Quizá sea porque desde siempre me he alejado de las relaciones familiares relativamente directas, pero no por ello dejo de manifestar mi desconcierto cuando hace unos pocos días un descendiente de Agustín de Betancourt y Molina recogía, de manos de nuestro presidente insular, Carlos Alonso, su acreditación de Hijo Ilustre de Tenerife, y más concretamente del Puerto de La Orotava, su lugar de nacimiento.

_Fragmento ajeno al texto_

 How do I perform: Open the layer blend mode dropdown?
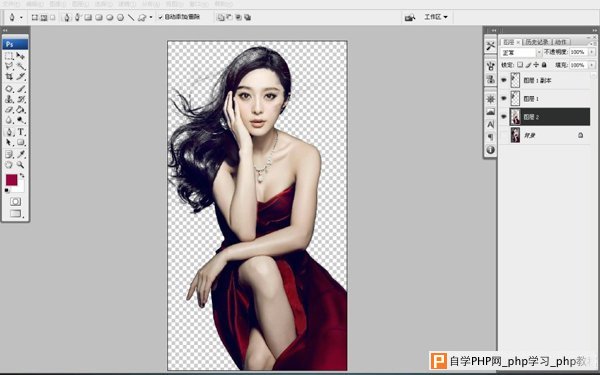point(520,52)
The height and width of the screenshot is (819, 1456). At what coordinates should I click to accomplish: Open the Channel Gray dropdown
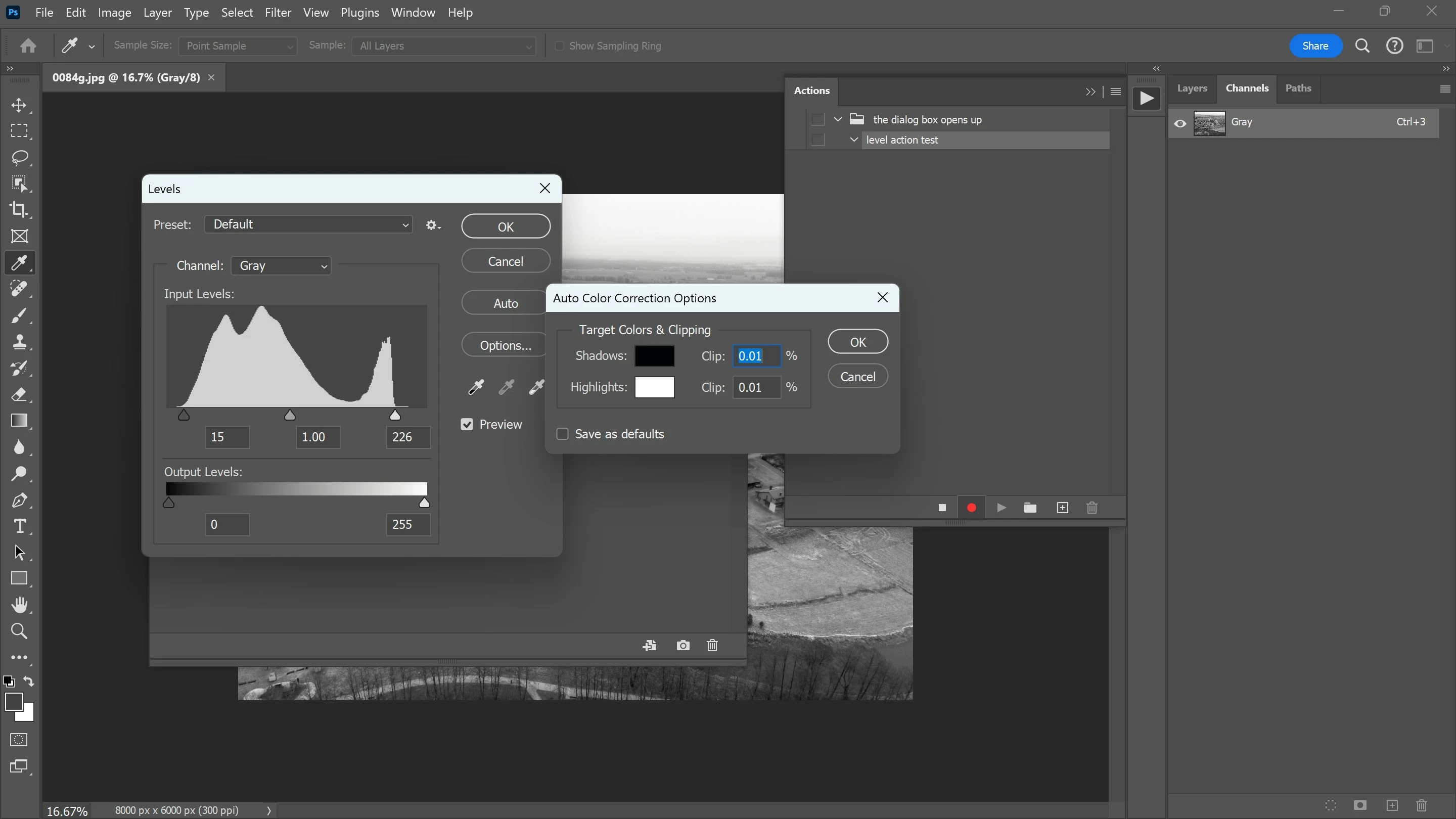(x=281, y=265)
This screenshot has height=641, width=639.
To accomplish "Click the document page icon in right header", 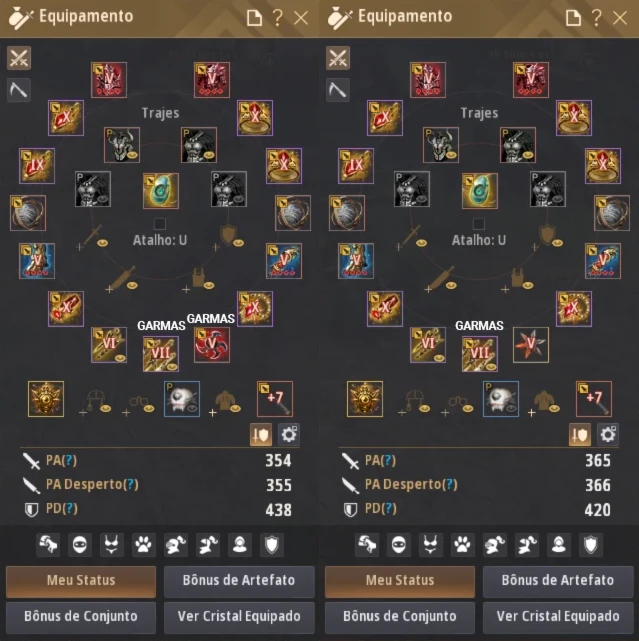I will coord(573,18).
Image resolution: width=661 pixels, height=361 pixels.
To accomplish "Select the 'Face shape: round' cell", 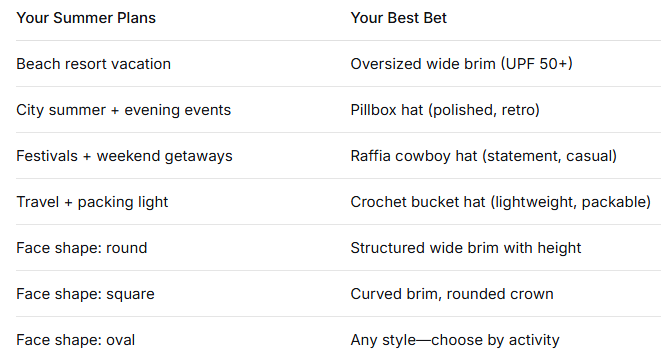I will (82, 248).
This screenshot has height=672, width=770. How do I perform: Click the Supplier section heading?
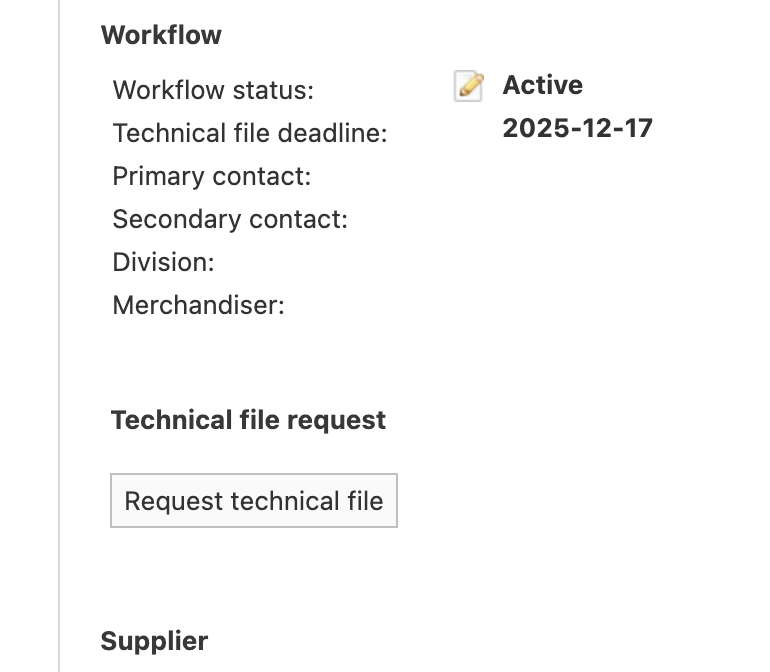(154, 641)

Puestos a recordar y sacar a la luz el historial familiar, ocurre que en mi caso nunca había prestado la más mínima atención a la honorable trayectoria intelectual del ingeniero tinerfeño, que llegó a la categoría de mariscal y trabajó para el zar Alejandro I. No hace aún mucho tiempo ardía en San Petersburgo su famoso picadero de caballos de doma española, mientras que el resto de sus obras siguen felizmente presentes en la geografía de la ciudad. Inventos que siguen miniaturizados en la casa Elder de la vecina Gran Canaria, mientras que aquí no se le presta la más mínima atención a su sabia trayectoria. Un hombre que con veinte años abandonó la Isla para incorporarse al servicio de la Corona y abogar por la creación de la primera escuela de Ingenieros de Caminos, Canales y Puertos. Pero no se estableció con carácter fijo en Madrid, sino que viajó a París para hacer amistad con Breguet, el famoso relojero, para más tarde trasladarse a Inglaterra, para intercambiar conocimientos con James Watt. Pero no acabarían aquí las creaciones de Agustín, pues fue el diseñador de la primera máquina de vapor conocida, siendo fundador del Real Gabinete de Máquinas.

Incorporado en Rusia al servicio del zar Alejandro I, fue el artífice de toda la transformación urbana de la ciudad, erigida en honor del zar Pedro el Grande. En estas circunstancias ideó, aprovechando la energía de la corriente del río, un sistema de esclusas para canalizar el caudal que circulaba bajo los puentes de la ciudad, donde fundaría también la Escuela Universitaria del mismo nombre.

Poco más puedo añadir, pese a que conservo dos fotografías del sepulcro del célebre ingeniero, tío carnal de mis tatarabuelos paternos Antonio y Leonor, pues ambos, y respondiendo a la pregunta que me hizo el tomador de la acreditación de Hijo Ilustre, llevan en su nombre y como segundo apellido el Betancourt que los convierte en descendientes directos del famoso científico e inventor, orgullo de Tenerife, más reconocido fuera de sus fronteras que en su propio lugar de nacimiento, haciendo el triste honor al refrán de que "nadie es profeta en su tierra".

Concluyo con mi reconocimiento al Cabildo Insular por el otorgamiento de Hijo Predilecto, recogido por uno de sus descendientes, que tuvo más oportunidades que uno mismo para glosar la figura del personaje, que hoy se yergue en el frontal de la iglesia de la Peña de Francia en el Puerto de la Cruz o de La Orotava.